### EXERCISE INSTRUCTIONS
Take the entries below and print, exactly, the stretch from the line containing "The image size is (769, 478)." through the line containing "Viewport: 1344px width, 896px height.", both included.

(Beginning of DATA TO PROCESS)

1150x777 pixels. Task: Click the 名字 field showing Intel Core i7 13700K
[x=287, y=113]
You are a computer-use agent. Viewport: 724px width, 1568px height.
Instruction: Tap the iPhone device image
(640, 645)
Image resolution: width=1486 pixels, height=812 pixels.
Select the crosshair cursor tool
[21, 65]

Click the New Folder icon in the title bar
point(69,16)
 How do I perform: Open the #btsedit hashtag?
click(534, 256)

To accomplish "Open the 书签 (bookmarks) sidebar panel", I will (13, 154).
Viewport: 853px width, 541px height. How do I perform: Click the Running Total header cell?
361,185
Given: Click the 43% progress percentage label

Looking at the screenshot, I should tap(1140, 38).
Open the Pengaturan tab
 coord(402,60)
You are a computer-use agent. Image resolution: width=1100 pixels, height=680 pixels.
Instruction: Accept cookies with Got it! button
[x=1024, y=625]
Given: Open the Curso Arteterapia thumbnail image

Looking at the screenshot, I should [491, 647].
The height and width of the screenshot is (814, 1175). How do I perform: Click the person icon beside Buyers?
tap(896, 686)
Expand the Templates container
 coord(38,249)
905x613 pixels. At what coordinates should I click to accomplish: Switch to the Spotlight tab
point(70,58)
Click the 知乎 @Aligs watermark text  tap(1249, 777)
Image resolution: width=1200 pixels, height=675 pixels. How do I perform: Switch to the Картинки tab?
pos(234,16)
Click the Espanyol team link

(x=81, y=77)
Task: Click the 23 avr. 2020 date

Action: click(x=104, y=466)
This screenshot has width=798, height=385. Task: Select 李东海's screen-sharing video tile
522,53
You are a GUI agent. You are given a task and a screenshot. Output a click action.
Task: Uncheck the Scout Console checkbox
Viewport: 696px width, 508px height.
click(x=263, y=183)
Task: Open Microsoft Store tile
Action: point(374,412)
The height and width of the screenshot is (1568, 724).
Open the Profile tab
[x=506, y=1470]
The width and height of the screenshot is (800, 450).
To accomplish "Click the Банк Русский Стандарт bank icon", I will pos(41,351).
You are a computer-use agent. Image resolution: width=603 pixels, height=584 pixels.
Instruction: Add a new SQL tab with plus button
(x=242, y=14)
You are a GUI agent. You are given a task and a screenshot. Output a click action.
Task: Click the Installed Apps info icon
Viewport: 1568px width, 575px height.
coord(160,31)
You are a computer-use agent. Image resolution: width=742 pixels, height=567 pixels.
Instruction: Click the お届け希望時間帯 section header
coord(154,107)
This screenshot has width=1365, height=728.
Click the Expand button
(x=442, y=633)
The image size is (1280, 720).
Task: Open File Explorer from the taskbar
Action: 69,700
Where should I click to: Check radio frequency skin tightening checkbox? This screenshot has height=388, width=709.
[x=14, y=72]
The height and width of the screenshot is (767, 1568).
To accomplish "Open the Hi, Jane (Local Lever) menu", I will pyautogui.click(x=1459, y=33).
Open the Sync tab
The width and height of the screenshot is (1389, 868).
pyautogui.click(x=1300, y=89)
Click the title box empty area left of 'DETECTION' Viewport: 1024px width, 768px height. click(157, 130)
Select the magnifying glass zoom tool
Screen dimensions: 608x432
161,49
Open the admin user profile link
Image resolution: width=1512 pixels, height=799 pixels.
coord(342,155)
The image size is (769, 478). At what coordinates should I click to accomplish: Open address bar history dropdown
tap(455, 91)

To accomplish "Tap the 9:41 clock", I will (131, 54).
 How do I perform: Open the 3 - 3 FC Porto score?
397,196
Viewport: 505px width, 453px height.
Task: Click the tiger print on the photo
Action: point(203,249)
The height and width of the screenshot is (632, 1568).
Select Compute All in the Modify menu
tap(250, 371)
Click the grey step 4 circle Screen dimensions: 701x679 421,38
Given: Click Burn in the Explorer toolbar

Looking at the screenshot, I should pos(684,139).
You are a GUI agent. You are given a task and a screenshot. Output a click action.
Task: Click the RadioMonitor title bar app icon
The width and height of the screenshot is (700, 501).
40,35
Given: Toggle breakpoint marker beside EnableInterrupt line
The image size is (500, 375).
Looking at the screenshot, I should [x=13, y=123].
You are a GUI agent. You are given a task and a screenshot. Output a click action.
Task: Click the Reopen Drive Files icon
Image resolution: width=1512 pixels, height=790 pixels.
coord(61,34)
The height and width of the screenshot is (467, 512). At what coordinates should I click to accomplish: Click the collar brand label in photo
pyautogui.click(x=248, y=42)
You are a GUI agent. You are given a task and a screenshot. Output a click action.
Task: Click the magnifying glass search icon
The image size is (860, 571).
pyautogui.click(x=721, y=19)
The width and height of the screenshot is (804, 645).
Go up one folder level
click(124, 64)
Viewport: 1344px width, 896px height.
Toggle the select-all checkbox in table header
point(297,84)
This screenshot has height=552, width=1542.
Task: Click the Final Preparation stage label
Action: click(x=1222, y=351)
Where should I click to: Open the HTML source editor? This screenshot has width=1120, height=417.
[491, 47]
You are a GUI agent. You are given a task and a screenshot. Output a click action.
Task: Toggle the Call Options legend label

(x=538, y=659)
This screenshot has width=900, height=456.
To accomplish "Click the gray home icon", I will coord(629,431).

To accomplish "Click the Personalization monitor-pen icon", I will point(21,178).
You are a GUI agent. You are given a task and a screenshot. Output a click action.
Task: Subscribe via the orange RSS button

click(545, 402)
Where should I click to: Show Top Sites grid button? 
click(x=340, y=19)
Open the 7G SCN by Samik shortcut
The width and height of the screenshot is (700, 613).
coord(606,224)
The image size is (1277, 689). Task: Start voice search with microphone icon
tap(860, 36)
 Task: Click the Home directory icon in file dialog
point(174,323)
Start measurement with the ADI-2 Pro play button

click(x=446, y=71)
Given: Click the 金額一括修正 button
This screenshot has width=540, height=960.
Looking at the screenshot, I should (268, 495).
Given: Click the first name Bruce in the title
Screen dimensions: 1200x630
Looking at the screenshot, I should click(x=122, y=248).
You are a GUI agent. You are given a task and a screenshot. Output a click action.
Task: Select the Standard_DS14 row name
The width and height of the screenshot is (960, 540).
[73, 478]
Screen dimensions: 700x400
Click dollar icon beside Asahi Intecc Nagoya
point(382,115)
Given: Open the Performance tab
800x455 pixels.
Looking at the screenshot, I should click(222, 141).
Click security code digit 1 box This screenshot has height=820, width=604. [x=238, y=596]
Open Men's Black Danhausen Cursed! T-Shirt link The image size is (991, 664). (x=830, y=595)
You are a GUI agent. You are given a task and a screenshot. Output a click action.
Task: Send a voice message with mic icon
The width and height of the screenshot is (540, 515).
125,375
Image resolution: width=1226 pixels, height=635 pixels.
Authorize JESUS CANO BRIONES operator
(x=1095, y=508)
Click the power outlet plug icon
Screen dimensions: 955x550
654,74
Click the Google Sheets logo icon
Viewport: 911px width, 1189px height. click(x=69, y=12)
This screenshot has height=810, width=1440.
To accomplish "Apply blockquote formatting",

(End of DATA TO PROCESS)

### ANSWER SPACE
The image size is (769, 478). At what coordinates should I click to accomplish: Open address bar history dropdown
tap(455, 91)

To accomplish "Tap the 9:41 clock", I will (131, 54).
 How do I perform: Open the 3 - 3 FC Porto score?
397,196
Viewport: 505px width, 453px height.
Task: Click the tiger print on the photo
Action: point(203,249)
The height and width of the screenshot is (632, 1568).
Select Compute All in the Modify menu
tap(250, 371)
Click the grey step 4 circle Screen dimensions: 701x679 421,38
Given: Click Burn in the Explorer toolbar

Looking at the screenshot, I should pos(684,139).
You are a GUI agent. You are given a task and a screenshot. Output a click action.
Task: Click the RadioMonitor title bar app icon
The width and height of the screenshot is (700, 501).
40,35
Given: Toggle breakpoint marker beside EnableInterrupt line
The image size is (500, 375).
Looking at the screenshot, I should [x=13, y=123].
You are a GUI agent. You are given a task and a screenshot. Output a click action.
Task: Click the Reopen Drive Files icon
Image resolution: width=1512 pixels, height=790 pixels.
coord(61,34)
The height and width of the screenshot is (467, 512). At what coordinates should I click to accomplish: Click the collar brand label in photo
pyautogui.click(x=248, y=42)
You are a GUI agent. You are given a task and a screenshot. Output a click action.
Task: Click the magnifying glass search icon
The image size is (860, 571).
pyautogui.click(x=721, y=19)
The width and height of the screenshot is (804, 645).
Go up one folder level
click(124, 64)
Viewport: 1344px width, 896px height.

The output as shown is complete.